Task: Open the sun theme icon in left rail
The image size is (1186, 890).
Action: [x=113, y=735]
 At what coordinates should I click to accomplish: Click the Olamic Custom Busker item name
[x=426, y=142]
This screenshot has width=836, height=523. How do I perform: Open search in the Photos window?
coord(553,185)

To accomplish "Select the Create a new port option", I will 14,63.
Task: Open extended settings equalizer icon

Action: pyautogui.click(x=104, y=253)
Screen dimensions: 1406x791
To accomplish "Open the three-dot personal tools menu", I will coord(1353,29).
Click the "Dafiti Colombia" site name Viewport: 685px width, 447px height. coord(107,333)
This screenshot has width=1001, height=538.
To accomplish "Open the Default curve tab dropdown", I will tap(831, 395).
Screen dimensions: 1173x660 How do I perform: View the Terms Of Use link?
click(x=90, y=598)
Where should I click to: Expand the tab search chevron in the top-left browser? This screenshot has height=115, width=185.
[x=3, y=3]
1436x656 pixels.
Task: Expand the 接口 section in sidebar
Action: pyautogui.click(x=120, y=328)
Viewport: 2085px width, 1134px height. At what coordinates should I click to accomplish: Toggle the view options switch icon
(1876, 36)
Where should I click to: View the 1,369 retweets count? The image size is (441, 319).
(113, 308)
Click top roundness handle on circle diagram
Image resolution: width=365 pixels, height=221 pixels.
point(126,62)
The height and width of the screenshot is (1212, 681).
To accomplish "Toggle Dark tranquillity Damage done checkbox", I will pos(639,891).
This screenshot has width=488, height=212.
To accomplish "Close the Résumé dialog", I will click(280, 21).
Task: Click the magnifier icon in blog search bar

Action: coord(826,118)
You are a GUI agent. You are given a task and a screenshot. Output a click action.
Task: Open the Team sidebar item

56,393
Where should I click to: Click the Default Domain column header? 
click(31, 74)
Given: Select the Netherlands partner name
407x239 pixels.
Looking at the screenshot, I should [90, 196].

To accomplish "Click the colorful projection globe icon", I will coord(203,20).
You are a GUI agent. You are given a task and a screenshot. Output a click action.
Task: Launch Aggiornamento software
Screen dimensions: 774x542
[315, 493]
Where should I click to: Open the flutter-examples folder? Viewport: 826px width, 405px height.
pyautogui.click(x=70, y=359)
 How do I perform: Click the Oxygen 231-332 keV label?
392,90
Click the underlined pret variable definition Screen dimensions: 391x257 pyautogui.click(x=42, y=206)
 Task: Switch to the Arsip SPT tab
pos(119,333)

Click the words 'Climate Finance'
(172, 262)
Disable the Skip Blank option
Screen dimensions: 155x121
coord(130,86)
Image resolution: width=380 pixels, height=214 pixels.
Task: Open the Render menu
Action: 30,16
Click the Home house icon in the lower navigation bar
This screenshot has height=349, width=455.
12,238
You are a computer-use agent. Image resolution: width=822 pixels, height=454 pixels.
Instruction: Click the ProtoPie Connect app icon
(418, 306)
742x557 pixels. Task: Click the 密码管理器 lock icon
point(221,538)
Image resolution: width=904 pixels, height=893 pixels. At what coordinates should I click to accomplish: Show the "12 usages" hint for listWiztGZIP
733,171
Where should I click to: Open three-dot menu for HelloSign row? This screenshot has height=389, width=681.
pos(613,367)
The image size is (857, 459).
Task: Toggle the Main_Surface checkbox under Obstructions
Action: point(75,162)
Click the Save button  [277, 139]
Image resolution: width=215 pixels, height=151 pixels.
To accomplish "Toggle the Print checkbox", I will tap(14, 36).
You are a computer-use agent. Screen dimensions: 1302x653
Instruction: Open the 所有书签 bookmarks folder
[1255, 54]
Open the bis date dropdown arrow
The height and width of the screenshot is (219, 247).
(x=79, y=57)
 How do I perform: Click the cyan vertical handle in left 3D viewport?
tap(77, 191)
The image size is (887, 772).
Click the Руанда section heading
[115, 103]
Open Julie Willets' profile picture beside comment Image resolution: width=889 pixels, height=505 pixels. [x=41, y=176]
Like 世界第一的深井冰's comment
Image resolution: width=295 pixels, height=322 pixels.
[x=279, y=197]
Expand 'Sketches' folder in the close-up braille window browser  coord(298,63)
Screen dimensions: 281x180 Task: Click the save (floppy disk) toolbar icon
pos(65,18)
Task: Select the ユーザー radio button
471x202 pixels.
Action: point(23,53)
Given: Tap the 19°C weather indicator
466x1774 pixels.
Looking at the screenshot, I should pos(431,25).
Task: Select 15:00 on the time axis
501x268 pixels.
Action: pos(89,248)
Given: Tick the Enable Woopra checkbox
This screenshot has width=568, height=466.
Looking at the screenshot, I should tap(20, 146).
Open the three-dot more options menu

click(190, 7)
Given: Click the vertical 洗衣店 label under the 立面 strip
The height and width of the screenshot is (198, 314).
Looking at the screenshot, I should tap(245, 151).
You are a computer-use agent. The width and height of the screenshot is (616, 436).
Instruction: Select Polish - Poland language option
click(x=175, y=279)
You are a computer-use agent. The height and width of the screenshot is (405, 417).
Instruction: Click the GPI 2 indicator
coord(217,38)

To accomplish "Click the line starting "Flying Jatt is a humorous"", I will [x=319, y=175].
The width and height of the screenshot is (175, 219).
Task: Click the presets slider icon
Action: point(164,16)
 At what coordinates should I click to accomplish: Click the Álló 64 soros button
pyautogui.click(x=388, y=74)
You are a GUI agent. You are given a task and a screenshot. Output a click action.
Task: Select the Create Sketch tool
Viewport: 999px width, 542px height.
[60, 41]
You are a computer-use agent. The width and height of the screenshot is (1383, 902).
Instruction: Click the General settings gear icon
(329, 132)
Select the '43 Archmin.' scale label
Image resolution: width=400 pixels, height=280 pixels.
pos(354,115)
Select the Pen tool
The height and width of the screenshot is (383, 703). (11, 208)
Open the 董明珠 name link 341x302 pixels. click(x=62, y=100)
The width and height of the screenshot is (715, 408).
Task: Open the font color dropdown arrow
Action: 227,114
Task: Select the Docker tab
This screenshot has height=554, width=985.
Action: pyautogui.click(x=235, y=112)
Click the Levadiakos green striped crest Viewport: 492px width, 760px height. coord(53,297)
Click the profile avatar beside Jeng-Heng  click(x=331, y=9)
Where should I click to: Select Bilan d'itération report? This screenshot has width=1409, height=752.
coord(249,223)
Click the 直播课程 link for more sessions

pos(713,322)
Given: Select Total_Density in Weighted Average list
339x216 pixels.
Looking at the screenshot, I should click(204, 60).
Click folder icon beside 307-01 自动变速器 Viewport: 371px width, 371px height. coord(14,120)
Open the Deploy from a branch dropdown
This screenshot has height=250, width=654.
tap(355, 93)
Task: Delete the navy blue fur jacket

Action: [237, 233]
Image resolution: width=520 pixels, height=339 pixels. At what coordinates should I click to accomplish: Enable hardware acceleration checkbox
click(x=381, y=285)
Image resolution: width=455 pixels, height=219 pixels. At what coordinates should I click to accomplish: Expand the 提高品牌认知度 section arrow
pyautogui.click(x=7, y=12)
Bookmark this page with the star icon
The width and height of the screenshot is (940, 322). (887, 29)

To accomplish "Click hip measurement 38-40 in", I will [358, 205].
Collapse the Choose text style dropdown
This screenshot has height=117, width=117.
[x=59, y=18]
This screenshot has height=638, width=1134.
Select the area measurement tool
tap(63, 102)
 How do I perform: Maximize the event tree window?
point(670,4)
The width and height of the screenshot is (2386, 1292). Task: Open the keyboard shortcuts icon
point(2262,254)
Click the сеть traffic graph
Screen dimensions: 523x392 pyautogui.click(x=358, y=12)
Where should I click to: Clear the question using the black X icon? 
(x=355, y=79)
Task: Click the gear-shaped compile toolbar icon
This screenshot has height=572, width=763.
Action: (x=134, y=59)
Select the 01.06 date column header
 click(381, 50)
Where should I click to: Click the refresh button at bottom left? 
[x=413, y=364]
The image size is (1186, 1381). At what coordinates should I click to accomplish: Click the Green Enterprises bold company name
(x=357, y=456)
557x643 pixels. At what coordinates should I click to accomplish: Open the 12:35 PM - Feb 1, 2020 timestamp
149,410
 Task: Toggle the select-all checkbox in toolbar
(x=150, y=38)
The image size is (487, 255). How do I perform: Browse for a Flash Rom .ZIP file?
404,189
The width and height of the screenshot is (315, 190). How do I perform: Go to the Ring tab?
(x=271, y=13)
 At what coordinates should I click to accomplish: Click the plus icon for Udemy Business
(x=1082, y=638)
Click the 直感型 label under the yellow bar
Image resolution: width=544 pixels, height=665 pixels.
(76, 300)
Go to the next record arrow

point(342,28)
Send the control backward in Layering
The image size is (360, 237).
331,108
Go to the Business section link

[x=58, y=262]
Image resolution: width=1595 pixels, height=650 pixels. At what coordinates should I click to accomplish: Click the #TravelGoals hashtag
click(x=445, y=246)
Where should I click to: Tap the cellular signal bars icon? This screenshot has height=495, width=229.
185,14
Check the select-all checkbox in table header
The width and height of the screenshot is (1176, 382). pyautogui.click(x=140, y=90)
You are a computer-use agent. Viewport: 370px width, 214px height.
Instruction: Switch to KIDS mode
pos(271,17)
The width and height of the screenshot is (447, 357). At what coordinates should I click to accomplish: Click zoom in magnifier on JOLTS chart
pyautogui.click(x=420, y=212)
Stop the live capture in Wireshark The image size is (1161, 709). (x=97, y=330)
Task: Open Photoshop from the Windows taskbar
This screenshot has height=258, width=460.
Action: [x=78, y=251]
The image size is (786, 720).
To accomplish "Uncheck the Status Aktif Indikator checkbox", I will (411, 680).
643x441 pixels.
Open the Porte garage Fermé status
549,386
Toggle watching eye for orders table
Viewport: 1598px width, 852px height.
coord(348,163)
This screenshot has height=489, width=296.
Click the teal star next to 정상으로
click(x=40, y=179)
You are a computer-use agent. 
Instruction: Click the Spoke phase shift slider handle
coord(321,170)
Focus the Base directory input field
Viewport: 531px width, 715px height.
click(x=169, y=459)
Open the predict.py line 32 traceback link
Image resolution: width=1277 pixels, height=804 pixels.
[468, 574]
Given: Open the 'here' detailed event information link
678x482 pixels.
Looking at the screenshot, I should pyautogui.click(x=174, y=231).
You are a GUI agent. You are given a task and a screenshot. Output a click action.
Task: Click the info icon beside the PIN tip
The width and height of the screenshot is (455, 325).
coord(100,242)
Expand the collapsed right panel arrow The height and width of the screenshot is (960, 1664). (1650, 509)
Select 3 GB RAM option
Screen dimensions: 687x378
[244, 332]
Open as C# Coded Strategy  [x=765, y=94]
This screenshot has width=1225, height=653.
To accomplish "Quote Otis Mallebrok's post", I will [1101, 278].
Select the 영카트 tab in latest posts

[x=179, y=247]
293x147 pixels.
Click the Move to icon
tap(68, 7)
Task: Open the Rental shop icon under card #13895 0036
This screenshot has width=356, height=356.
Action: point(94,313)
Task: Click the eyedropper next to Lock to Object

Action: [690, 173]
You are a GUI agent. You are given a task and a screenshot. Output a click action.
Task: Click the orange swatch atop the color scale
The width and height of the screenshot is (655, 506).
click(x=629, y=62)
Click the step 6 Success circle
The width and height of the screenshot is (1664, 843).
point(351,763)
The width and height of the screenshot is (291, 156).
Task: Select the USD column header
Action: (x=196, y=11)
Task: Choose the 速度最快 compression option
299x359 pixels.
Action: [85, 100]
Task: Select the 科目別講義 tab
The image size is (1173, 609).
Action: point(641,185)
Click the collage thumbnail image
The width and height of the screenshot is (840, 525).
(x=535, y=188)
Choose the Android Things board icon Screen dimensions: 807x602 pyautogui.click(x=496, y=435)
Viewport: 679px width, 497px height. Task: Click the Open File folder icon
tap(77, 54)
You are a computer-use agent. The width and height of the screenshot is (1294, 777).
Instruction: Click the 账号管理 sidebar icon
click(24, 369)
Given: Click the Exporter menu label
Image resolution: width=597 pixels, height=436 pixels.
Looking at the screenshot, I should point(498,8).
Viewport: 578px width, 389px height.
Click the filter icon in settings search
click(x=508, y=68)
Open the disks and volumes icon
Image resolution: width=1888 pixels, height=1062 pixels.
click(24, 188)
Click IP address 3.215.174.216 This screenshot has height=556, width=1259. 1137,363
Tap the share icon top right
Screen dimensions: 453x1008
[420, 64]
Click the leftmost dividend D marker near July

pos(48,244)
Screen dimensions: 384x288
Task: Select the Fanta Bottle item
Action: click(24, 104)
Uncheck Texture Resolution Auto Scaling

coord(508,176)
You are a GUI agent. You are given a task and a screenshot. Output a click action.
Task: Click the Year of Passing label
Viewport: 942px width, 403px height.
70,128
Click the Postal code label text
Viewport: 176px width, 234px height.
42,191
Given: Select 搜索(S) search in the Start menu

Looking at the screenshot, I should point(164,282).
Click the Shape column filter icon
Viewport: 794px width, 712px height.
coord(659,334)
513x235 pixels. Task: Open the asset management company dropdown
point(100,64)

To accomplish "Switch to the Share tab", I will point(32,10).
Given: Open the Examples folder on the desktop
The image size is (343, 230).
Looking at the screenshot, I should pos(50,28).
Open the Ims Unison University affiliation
--*--
§ **Task details**
Print the records word for word, from their first line through the line containing "click(x=90, y=598)", including that line.

§ **Expected answer**
Task: Open the sun theme icon in left rail
The image size is (1186, 890).
Action: [x=113, y=735]
 At what coordinates should I click to accomplish: Click the Olamic Custom Busker item name
[x=426, y=142]
This screenshot has width=836, height=523. How do I perform: Open search in the Photos window?
coord(553,185)

To accomplish "Select the Create a new port option", I will 14,63.
Task: Open extended settings equalizer icon

Action: pyautogui.click(x=104, y=253)
Screen dimensions: 1406x791
To accomplish "Open the three-dot personal tools menu", I will coord(1353,29).
Click the "Dafiti Colombia" site name Viewport: 685px width, 447px height. coord(107,333)
This screenshot has width=1001, height=538.
To accomplish "Open the Default curve tab dropdown", I will tap(831, 395).
Screen dimensions: 1173x660 How do I perform: View the Terms Of Use link?
click(x=90, y=598)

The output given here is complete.